At first of this 12 months we mentioned Which means it gives laptop utilization capabilities to builders via the Gemini API. At this time, Gemini 2.5 computer usage modela brand new specialised mannequin constructed on Gemini 2.5 Professional’s visible understanding and reasoning capabilities to energy brokers that may work together with person interfaces (UIs). Outperforms main options on a number of net and cell management benchmarks, all with decrease latency. Builders can entry these options via the Gemini API. Google AI Studio and Vertex AI.

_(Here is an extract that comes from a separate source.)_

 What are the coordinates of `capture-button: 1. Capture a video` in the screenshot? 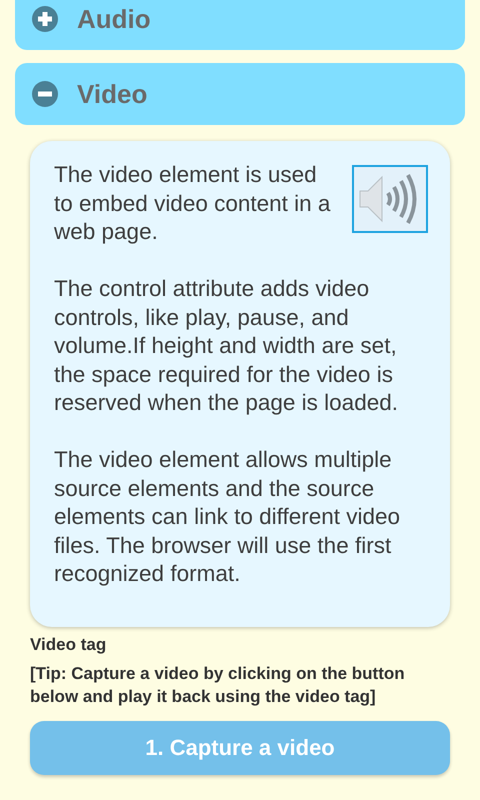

Though AI fashions can work together with software program via structured APIs, many digital duties nonetheless require direct interplay with graphical person interfaces, similar to filling out and submitting varieties. To finish these duties, brokers should work together with net pages and functions like people by clicking, typing, and scrolling. The power to natively fill out varieties, work together with interactive components like dropdowns and filters, and function behind a login is a crucial subsequent step in constructing highly effective general-purpose brokers.
construction
The core performance of the mannequin is uncovered via the brand new `computer_use` device within the Gemini API and have to be manipulated inside a loop. Inputs to the device are person requests, screenshots of the surroundings, and a historical past of latest actions. The enter additionally permits you to specify whether or not to exclude features. Complete list of supported UI actions Or specify extra customized features to incorporate.